In 1965 I began my own publishing start-up The Scrimshaw Press. It was to introduce first run original and abundantly illustrated paperbacks for children that dealt with Cape Cod's historical past, marine lore, ecology and conservation. It was a labor of love and I received encouragement and many very good reviews, including articles in American Artist and Horn Book magazine.

Meanwhile, I won countless awards for my designs, Gold Medals from the Art Directors Clubs of New York and Boston, Andy and Hatch awards from the advertising clubs of those cities, and several Certificates of Excellence from the American Institute of Graphic Arts. I was also invited to lecture at Cornell, Wellesley, and a couple of other colleges, and taught a guest semester at Simmons.

In 1980 I plunged into editing and publishing CapeArts, a regional quarterly that featured the creative work of residents and summer visitors of Cape Cod, Nantucket and Martha's Vineyard. Pulitzer Prize winning author David McCullough and illustrator Edward Gorey were among those whom I interviewed and photographed.

In the last few years I've returned to my first love, illustrating, with a new and revised edition of Cape Cod Light, which I had originally published with Atlantic, Little, Brown and most recently reviving my most popular Cape Cod titles. I was also a volunteer with Senior AmeriCorps and the Cape & Islands Senior Environment Corps.

The big box bookstores invaded Cape Cod and killed off many of my indie customers. My dear wife Ruth departed this life in 1978 while my two children were in college and preparing to enter.

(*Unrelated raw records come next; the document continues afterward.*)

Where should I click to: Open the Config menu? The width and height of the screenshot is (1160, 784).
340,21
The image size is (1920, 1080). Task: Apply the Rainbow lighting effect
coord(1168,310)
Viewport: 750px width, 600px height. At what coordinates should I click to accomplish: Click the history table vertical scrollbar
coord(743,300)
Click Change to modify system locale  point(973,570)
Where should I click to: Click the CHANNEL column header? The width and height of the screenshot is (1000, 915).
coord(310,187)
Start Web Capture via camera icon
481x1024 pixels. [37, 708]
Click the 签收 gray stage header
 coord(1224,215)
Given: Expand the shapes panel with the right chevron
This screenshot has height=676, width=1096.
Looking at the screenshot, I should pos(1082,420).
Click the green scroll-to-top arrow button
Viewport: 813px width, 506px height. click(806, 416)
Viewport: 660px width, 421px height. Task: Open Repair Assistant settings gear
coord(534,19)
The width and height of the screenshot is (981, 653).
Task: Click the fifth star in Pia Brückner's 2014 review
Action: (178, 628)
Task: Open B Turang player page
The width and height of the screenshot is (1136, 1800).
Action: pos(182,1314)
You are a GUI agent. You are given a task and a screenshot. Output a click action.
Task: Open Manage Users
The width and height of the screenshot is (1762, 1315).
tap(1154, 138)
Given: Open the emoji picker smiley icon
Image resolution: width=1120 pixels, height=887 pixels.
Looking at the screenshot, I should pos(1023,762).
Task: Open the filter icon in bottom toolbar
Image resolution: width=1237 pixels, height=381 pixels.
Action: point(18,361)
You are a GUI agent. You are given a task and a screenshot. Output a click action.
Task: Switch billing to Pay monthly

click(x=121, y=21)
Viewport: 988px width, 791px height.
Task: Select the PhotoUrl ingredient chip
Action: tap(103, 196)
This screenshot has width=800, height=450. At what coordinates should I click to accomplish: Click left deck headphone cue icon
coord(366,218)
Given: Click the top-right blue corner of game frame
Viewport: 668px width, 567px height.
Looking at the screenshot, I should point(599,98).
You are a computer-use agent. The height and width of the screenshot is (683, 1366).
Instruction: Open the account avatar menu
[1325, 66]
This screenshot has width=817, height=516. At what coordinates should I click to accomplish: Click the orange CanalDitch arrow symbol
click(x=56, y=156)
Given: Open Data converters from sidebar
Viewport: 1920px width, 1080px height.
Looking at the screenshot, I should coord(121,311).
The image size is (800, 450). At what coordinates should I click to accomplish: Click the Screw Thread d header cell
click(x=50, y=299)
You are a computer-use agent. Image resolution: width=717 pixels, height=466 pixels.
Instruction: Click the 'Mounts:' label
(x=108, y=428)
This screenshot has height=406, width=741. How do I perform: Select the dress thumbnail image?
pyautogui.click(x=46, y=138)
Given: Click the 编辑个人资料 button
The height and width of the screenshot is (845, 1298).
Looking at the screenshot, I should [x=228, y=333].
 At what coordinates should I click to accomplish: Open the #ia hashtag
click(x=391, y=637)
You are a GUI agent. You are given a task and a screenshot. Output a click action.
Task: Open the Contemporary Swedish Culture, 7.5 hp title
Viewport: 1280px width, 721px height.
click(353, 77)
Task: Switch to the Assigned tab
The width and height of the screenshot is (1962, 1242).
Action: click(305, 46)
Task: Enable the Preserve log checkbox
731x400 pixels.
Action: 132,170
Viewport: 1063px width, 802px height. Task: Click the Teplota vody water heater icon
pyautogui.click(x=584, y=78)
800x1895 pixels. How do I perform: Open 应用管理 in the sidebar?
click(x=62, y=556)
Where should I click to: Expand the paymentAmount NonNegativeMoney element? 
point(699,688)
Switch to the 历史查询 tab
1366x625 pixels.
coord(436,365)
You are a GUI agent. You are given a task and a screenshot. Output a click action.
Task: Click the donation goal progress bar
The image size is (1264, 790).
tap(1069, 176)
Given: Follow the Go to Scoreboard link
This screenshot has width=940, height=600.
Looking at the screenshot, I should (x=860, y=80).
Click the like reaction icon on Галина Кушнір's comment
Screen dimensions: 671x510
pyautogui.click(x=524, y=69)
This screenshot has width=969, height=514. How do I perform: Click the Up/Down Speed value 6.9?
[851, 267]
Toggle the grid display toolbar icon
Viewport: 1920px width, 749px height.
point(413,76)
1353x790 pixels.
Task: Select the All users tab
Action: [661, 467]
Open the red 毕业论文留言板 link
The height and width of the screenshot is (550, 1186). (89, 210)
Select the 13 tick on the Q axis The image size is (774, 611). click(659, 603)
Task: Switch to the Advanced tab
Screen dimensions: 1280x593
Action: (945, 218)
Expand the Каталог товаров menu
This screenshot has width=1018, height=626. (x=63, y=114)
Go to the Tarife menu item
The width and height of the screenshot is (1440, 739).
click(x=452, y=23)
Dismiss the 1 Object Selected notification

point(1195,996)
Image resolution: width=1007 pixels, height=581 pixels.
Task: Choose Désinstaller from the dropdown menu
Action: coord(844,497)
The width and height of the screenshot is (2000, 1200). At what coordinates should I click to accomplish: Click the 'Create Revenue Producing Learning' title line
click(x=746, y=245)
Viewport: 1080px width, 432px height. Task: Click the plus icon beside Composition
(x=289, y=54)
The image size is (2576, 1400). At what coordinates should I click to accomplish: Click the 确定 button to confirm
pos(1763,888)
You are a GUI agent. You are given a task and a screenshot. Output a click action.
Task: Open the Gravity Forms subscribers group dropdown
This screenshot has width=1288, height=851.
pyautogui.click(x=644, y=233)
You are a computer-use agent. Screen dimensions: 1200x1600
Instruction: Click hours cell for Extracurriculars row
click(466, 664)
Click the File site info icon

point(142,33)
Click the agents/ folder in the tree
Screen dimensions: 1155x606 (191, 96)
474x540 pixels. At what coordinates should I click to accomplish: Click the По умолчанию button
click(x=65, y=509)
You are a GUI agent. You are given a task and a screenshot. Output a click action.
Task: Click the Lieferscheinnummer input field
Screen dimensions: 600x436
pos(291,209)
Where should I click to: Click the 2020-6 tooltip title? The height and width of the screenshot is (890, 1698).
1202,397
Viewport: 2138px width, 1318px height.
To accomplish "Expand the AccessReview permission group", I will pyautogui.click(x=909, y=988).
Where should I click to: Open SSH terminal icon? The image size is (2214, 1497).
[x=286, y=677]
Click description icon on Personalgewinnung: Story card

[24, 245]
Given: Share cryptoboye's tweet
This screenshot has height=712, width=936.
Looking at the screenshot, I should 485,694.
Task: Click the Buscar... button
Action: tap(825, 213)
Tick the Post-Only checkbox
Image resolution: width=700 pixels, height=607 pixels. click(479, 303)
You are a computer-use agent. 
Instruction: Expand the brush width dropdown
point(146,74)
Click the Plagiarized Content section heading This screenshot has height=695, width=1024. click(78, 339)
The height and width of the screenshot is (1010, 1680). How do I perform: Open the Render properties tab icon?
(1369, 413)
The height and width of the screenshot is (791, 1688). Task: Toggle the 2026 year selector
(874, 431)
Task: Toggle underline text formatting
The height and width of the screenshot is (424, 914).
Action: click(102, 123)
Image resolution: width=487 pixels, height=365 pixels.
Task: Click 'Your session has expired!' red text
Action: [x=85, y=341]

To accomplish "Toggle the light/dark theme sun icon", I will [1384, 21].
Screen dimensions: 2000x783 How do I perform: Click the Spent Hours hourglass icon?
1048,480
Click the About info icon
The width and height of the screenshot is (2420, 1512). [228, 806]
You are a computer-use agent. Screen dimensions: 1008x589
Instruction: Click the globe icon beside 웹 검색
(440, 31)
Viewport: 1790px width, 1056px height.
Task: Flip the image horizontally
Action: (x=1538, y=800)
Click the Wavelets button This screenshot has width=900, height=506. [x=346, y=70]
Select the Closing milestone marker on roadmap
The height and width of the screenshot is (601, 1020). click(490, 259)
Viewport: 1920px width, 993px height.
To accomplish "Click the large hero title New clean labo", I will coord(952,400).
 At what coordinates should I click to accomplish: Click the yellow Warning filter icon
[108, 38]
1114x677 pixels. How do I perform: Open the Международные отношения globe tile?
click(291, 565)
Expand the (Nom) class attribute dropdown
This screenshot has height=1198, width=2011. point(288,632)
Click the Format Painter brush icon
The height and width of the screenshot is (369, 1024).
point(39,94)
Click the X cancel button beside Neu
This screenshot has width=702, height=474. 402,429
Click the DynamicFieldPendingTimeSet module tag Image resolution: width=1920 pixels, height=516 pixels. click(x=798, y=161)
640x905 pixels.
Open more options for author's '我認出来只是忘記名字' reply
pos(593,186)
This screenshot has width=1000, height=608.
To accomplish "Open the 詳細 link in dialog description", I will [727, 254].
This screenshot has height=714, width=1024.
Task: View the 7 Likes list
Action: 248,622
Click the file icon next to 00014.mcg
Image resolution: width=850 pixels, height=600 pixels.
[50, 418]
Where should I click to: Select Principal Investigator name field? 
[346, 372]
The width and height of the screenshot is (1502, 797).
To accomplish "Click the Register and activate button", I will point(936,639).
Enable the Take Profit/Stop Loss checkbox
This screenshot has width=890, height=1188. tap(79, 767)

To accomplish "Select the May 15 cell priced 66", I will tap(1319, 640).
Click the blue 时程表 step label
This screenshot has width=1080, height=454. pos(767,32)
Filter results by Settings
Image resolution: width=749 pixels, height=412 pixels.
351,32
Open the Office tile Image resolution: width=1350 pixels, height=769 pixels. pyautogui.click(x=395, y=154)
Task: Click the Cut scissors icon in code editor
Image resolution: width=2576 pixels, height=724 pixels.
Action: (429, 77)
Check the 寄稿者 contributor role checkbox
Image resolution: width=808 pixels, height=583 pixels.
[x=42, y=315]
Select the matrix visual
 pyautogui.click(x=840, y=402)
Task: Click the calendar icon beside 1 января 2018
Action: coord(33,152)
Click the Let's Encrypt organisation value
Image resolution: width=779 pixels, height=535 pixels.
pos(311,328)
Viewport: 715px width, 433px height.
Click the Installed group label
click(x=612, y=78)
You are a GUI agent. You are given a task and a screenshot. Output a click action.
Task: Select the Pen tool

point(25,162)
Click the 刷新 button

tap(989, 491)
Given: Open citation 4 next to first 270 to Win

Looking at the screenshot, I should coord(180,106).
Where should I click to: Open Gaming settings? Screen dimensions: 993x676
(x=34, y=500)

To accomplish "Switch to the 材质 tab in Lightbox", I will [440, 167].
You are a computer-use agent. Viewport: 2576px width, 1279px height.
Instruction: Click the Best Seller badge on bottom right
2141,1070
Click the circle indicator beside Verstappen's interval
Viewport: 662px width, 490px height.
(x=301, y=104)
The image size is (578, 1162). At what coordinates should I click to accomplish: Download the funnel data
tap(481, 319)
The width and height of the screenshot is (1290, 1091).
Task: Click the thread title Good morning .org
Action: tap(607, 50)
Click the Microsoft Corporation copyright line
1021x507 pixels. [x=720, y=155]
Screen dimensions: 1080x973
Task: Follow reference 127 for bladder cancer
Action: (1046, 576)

In 1981 I literally married Mrs. Wright. Fran and I helped a talented illustrator friend find a home for her wonderful Flower Alphabet by founding Arts & Flowers, a publisher of botanically accurate greeting cards. We moved to Sebastopol in Sonoma County when we noted that most of our customers were in California. We sold the business in 1997 and moved back to Cape Cod and the town of Mashpee where we have been ever since.

Florian Doc Kaps contacted me after he bought the former Polaroid factory in Enschede, Holland, and outdated film for which he needed some identity and package design for his Impossible brand. I designed all the packages and sent .pdfs to Doc’s printer in Austria, and in December 2009 Fran and I celebrated the launch with the Impossible people at the International Center of Photography in Manhattan.

Doc was instrumental in getting me to make fine art prints of my work, after a successful sale of my Branding of Polaroid book which has gone into a few editions including the very recent (2019) publication by Les petites éditions in France. My original prints have been exhibited in Paris, Barcelona, and Bologna at specific Photographic events.